● Action item
Across the data below, state how many lines hold "لتحليل", and reply with nothing but that number.

Stored items:
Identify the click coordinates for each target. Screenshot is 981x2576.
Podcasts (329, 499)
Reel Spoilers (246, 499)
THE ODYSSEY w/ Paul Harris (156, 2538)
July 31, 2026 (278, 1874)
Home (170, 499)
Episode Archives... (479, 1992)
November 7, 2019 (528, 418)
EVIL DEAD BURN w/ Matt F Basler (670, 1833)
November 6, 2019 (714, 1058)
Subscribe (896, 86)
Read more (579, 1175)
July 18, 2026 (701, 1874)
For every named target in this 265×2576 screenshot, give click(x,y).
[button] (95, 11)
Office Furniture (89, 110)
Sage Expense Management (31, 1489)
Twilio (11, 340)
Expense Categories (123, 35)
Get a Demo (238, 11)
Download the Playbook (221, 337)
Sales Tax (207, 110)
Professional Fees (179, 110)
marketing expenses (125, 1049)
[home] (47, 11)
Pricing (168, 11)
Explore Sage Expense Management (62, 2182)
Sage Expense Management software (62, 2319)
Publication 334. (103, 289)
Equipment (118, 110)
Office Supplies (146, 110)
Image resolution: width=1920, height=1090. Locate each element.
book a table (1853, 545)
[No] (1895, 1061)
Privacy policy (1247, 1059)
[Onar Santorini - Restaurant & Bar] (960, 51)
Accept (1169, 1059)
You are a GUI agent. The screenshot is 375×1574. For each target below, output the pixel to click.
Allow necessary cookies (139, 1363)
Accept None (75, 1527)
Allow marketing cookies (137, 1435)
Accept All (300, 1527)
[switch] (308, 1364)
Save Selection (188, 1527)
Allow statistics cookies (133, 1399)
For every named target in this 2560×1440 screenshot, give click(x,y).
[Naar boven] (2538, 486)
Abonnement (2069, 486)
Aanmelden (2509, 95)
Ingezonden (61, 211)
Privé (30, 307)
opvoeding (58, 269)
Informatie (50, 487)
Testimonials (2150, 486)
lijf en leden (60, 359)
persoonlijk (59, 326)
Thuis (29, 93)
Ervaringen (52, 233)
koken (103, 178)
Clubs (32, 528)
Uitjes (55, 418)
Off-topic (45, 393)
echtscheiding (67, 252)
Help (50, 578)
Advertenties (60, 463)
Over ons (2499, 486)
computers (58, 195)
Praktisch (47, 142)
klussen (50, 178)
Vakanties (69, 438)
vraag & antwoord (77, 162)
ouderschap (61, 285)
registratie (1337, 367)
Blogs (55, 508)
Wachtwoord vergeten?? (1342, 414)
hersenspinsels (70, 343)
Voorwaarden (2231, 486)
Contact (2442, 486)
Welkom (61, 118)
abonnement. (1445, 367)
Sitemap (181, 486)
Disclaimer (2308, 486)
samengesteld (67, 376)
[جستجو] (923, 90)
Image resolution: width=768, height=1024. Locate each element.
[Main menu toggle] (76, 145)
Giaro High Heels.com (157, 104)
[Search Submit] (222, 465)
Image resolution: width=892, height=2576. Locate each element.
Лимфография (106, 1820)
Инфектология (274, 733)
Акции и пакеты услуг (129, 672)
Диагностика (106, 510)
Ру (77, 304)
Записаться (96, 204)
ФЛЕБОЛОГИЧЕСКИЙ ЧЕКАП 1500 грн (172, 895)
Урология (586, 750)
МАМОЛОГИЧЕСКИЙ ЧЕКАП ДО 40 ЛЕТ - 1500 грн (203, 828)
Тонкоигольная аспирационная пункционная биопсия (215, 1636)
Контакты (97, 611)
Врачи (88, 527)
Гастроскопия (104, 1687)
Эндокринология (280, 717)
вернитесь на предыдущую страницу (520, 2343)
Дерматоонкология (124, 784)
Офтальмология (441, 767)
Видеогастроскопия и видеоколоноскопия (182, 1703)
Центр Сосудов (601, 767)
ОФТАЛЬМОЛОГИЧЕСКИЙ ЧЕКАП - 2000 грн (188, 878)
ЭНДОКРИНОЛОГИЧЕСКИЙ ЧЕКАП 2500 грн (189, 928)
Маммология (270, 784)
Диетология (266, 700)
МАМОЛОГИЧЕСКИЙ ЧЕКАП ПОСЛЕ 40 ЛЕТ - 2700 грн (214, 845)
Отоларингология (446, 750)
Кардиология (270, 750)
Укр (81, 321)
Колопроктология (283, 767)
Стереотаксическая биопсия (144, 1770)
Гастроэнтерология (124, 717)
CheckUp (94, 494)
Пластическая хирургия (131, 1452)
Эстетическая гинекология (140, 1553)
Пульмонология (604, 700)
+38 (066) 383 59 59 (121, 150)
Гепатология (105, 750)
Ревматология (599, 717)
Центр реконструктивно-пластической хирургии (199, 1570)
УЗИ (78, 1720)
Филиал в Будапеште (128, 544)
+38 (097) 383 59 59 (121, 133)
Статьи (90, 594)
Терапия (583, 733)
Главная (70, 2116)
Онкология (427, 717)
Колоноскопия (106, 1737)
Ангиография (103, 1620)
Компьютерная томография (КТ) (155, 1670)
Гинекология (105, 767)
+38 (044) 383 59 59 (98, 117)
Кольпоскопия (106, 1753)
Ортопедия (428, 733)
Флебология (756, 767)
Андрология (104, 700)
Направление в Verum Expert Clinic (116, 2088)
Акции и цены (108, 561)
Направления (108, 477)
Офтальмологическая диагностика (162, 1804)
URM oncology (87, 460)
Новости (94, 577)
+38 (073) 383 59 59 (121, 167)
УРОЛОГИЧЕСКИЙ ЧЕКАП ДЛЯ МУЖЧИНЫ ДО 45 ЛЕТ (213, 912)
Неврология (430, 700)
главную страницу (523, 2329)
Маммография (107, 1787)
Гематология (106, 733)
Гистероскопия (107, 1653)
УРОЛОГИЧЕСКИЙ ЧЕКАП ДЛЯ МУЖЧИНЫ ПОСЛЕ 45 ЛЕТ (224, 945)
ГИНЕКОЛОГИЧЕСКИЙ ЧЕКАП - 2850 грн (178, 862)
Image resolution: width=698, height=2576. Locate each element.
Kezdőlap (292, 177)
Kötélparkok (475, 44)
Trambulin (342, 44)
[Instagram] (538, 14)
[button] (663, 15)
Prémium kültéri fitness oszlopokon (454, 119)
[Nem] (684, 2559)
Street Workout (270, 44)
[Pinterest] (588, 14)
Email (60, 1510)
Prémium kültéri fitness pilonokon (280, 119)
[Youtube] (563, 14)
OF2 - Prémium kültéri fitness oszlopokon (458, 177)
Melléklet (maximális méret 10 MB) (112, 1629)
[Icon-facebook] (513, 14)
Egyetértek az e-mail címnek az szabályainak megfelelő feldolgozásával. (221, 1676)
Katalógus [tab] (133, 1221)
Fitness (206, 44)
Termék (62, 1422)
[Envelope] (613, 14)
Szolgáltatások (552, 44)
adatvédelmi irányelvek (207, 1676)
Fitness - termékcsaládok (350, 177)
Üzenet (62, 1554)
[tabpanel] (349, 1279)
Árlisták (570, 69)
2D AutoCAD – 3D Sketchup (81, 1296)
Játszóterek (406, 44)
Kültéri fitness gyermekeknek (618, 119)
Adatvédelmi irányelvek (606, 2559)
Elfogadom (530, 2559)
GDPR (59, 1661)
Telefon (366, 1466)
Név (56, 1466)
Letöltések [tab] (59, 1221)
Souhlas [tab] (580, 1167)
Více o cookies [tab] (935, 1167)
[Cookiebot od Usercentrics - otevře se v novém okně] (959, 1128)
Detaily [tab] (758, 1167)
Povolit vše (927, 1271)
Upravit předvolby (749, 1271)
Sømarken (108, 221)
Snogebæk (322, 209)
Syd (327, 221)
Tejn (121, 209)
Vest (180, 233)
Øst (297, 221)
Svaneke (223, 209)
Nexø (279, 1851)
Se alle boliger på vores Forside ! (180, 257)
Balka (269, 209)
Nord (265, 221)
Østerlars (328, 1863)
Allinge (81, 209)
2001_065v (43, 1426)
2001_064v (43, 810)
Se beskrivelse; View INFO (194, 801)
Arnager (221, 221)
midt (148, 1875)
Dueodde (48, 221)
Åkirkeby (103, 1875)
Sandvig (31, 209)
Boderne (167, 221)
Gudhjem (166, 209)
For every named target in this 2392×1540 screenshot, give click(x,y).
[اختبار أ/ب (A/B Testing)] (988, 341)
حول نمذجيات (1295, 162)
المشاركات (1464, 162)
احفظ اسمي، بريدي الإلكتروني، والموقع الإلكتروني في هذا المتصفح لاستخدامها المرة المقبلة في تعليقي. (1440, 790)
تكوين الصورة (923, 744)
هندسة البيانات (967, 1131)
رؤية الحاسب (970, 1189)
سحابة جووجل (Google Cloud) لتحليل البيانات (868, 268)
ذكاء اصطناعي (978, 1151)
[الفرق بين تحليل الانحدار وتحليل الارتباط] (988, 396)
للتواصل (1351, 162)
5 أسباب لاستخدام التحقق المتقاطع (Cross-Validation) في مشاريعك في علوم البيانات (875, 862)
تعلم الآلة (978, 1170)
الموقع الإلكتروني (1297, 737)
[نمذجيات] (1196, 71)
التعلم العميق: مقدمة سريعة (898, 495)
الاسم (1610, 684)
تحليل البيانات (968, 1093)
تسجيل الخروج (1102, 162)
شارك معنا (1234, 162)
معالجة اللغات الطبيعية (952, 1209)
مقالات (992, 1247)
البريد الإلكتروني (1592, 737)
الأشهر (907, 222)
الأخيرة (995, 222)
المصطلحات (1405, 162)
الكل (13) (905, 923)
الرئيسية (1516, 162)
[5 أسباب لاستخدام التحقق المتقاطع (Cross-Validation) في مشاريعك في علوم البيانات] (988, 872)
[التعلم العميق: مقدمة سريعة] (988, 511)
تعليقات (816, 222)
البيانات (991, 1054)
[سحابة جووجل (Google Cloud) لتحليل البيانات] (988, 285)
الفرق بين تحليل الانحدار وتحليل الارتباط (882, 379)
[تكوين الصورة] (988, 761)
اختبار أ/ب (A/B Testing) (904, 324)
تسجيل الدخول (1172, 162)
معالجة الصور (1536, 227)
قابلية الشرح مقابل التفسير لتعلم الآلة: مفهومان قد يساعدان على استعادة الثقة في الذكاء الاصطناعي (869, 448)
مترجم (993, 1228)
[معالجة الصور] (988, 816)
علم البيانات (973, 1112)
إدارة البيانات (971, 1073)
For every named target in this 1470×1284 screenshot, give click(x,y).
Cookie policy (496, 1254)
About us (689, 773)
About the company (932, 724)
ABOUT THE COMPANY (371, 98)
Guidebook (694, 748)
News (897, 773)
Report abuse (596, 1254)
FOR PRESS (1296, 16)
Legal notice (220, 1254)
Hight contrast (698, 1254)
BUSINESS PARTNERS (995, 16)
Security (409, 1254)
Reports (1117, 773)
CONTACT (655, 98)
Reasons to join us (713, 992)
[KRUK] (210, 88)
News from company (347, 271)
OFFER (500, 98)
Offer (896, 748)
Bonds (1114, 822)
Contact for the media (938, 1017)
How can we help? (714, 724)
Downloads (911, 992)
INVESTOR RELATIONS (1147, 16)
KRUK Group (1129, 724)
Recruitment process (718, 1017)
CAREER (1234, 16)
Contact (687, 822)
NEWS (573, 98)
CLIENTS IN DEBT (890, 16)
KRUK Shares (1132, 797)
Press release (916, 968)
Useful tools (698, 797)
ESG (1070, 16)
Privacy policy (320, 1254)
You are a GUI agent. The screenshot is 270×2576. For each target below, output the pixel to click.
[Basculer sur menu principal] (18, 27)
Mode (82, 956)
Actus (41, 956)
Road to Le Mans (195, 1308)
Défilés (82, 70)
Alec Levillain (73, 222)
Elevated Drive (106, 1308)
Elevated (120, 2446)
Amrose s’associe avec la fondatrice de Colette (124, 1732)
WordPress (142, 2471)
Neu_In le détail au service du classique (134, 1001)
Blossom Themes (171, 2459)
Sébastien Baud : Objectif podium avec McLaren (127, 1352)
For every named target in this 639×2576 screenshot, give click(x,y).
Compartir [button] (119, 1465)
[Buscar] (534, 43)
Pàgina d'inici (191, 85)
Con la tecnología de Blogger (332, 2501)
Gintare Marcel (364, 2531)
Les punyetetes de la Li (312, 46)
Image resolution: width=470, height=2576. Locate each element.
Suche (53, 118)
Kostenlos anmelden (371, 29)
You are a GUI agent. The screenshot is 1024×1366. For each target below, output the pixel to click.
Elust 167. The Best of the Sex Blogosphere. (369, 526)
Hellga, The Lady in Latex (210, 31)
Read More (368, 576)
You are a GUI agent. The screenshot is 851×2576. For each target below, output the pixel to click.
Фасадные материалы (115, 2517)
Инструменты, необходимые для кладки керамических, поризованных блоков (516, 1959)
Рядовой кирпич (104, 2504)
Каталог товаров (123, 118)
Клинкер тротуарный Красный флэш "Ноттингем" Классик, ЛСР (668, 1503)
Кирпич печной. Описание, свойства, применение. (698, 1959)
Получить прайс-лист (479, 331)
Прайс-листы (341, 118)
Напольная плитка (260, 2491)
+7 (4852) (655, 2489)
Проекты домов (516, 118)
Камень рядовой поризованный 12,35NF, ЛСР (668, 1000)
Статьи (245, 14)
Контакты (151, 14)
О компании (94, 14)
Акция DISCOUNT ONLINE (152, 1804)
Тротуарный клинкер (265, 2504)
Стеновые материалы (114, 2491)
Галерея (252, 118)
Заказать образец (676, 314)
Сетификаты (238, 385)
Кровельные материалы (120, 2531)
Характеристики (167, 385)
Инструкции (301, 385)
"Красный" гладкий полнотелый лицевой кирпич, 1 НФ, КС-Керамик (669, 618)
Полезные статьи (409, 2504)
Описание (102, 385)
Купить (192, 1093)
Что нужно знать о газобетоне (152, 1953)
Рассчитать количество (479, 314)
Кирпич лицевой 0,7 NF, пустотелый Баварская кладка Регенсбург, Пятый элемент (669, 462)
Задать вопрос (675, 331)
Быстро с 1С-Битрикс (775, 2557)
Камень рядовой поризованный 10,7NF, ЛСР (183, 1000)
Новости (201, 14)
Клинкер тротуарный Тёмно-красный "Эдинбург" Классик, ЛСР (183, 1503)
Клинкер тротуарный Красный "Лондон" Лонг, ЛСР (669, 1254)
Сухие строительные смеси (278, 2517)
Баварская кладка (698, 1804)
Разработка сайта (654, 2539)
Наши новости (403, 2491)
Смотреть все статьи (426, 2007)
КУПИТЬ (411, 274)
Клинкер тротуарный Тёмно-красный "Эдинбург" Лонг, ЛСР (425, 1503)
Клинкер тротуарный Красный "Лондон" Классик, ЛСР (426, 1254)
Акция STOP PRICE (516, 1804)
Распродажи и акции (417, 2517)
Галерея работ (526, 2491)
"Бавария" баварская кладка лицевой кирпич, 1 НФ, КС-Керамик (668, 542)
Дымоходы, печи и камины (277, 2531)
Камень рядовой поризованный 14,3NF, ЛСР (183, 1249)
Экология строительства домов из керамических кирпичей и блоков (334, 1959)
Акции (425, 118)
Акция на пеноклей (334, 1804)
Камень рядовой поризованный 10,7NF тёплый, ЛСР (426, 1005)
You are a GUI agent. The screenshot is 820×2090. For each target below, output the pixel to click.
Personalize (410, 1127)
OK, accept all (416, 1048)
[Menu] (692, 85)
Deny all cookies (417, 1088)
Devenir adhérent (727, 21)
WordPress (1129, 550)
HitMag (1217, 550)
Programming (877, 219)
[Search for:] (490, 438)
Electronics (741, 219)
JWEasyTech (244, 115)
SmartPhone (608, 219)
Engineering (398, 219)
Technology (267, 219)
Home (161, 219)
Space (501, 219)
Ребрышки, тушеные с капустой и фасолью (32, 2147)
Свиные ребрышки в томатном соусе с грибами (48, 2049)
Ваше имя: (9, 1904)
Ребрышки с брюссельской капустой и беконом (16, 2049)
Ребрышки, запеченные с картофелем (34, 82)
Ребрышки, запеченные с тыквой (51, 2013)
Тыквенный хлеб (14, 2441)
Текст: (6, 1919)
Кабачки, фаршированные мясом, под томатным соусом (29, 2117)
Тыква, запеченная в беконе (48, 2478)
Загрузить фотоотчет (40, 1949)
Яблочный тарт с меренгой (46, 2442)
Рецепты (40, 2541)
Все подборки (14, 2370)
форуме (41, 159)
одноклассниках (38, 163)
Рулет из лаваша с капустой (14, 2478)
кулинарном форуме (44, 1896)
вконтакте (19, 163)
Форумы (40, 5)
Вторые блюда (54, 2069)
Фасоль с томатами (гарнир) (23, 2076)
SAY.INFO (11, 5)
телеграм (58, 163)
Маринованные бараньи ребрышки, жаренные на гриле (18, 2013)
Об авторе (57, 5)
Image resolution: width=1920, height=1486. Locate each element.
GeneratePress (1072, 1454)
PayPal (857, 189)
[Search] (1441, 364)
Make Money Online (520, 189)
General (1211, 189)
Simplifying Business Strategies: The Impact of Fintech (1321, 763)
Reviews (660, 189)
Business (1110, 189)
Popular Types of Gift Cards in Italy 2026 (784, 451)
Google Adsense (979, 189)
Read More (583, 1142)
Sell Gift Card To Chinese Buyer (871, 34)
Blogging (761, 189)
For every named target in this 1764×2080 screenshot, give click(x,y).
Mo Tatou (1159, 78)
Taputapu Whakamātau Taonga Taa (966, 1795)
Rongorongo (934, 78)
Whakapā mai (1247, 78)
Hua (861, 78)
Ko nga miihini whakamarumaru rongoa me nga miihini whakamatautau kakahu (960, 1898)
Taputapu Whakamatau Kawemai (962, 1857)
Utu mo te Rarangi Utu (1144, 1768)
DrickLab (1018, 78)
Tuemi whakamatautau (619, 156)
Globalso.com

● Completed task
2